Problem description: Please return, word for word, the stretch of the listing from the line containing "Screen dimensions: 1325x775" through the line containing "[x=99, y=185]", with both of those lines included and nothing else.

################

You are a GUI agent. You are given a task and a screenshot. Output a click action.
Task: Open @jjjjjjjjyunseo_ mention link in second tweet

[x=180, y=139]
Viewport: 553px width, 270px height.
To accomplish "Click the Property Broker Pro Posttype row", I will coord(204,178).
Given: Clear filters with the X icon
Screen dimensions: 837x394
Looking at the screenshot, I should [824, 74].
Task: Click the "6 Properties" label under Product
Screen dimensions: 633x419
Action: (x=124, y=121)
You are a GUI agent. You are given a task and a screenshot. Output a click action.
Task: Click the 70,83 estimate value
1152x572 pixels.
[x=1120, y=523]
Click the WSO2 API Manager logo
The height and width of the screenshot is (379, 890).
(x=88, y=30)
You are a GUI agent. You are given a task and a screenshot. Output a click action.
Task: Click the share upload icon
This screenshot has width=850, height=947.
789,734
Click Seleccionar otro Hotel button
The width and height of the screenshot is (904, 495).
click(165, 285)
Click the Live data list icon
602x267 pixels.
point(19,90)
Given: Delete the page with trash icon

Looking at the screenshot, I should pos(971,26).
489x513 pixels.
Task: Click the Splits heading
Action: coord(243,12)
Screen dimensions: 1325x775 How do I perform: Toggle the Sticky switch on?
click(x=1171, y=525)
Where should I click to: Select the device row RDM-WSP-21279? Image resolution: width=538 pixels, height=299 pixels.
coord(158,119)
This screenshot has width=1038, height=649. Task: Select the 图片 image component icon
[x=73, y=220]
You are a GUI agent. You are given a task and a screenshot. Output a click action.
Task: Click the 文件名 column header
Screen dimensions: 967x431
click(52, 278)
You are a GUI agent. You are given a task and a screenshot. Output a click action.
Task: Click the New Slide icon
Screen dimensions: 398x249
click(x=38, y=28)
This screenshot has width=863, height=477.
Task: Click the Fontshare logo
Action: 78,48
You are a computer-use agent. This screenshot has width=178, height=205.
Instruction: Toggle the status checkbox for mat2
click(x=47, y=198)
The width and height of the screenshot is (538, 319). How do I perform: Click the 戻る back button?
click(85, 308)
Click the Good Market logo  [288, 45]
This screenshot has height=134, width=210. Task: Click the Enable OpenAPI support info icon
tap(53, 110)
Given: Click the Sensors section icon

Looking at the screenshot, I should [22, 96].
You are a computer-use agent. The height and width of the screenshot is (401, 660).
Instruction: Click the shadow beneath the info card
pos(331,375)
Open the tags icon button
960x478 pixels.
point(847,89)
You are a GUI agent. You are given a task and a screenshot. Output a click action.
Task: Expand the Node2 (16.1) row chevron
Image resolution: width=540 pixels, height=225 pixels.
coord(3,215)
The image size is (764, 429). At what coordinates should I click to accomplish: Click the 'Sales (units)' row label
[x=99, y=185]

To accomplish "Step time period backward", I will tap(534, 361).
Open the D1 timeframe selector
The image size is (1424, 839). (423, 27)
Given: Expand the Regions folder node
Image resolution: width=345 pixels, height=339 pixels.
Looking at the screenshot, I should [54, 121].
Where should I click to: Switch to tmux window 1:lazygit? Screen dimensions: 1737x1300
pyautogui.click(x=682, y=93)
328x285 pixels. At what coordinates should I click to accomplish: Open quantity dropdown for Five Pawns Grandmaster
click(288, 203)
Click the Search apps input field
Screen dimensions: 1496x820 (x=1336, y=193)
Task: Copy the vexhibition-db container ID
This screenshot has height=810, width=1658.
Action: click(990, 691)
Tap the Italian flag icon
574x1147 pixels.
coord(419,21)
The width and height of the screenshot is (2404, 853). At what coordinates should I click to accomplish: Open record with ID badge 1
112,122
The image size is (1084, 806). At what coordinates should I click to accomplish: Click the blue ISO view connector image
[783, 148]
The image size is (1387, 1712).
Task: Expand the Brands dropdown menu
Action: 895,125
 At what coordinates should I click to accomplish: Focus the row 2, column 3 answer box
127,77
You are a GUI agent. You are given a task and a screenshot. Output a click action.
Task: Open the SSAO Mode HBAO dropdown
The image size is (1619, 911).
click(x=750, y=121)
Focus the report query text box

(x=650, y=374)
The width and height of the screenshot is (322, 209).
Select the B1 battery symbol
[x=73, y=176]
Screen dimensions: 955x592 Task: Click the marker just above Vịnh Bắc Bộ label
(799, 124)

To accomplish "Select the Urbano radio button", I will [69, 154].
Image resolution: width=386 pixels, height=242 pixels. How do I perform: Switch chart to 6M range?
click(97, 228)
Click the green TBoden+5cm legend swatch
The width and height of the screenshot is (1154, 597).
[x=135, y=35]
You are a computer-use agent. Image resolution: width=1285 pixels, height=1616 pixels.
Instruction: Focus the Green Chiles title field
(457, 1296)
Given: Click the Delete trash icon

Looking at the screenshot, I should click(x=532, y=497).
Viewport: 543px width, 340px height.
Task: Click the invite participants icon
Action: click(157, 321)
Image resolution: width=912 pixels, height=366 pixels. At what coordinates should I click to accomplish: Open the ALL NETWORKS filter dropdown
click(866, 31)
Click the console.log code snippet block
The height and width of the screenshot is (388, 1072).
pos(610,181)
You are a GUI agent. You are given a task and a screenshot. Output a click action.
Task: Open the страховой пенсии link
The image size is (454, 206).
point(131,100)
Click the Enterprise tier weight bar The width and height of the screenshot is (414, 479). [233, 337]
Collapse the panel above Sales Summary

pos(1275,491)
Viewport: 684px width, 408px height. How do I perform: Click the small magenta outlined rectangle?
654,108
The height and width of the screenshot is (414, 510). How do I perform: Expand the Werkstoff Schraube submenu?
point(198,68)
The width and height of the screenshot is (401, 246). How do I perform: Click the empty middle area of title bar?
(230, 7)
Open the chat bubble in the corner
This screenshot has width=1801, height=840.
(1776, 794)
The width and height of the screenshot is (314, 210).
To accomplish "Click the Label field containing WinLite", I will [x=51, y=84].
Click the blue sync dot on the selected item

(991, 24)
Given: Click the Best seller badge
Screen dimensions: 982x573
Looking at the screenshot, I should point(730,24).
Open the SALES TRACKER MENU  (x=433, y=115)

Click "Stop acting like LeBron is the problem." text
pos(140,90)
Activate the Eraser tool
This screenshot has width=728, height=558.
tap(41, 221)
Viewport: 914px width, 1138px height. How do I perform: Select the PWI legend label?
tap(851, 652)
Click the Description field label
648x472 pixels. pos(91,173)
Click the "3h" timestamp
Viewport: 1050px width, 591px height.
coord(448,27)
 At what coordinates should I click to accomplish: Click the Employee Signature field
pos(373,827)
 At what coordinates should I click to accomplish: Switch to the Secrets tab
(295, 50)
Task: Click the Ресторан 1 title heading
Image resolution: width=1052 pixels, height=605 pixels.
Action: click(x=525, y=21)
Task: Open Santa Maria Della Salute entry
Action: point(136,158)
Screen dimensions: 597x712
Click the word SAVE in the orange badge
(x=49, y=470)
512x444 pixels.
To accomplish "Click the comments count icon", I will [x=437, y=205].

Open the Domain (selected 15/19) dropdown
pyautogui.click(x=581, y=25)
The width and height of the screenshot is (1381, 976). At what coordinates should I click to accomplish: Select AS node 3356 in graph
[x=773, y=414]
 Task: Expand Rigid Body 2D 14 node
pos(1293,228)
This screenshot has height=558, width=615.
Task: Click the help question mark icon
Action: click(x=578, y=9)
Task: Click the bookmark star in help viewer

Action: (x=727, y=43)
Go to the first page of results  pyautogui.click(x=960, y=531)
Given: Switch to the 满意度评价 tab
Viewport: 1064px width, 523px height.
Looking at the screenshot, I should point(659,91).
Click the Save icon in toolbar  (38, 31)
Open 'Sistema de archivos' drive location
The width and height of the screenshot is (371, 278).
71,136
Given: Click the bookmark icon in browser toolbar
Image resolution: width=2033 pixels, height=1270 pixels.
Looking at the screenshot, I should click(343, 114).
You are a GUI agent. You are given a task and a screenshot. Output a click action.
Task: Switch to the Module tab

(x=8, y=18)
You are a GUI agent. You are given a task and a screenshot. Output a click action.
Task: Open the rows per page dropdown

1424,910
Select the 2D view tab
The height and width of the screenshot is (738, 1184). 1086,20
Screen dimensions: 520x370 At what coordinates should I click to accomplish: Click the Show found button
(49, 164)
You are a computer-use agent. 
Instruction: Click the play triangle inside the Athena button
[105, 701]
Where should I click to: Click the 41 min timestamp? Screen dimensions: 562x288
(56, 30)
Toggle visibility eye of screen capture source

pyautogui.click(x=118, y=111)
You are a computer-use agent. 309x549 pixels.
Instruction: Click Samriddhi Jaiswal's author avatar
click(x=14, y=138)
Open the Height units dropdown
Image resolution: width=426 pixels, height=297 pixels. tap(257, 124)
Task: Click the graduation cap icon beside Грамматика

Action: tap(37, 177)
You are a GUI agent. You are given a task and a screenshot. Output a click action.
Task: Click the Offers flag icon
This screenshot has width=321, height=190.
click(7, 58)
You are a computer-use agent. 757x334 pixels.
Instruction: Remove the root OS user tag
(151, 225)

################

Exercise answer:
Screen dimensions: 1325x775 How do I perform: Toggle the Sticky switch on?
click(x=1171, y=525)
Where should I click to: Select the device row RDM-WSP-21279? Image resolution: width=538 pixels, height=299 pixels.
coord(158,119)
This screenshot has width=1038, height=649. Task: Select the 图片 image component icon
[x=73, y=220]
You are a GUI agent. You are given a task and a screenshot. Output a click action.
Task: Click the 文件名 column header
Screen dimensions: 967x431
click(52, 278)
You are a GUI agent. You are given a task and a screenshot. Output a click action.
Task: Click the New Slide icon
Screen dimensions: 398x249
click(x=38, y=28)
This screenshot has width=863, height=477.
Task: Click the Fontshare logo
Action: 78,48
You are a computer-use agent. This screenshot has width=178, height=205.
Instruction: Toggle the status checkbox for mat2
click(x=47, y=198)
The width and height of the screenshot is (538, 319). How do I perform: Click the 戻る back button?
click(85, 308)
Click the Good Market logo  [288, 45]
This screenshot has height=134, width=210. Task: Click the Enable OpenAPI support info icon
tap(53, 110)
Given: Click the Sensors section icon

Looking at the screenshot, I should [22, 96].
You are a computer-use agent. The height and width of the screenshot is (401, 660).
Instruction: Click the shadow beneath the info card
pos(331,375)
Open the tags icon button
960x478 pixels.
point(847,89)
You are a GUI agent. You are given a task and a screenshot. Output a click action.
Task: Expand the Node2 (16.1) row chevron
Image resolution: width=540 pixels, height=225 pixels.
coord(3,215)
The image size is (764, 429). At what coordinates should I click to accomplish: Click the 'Sales (units)' row label
[x=99, y=185]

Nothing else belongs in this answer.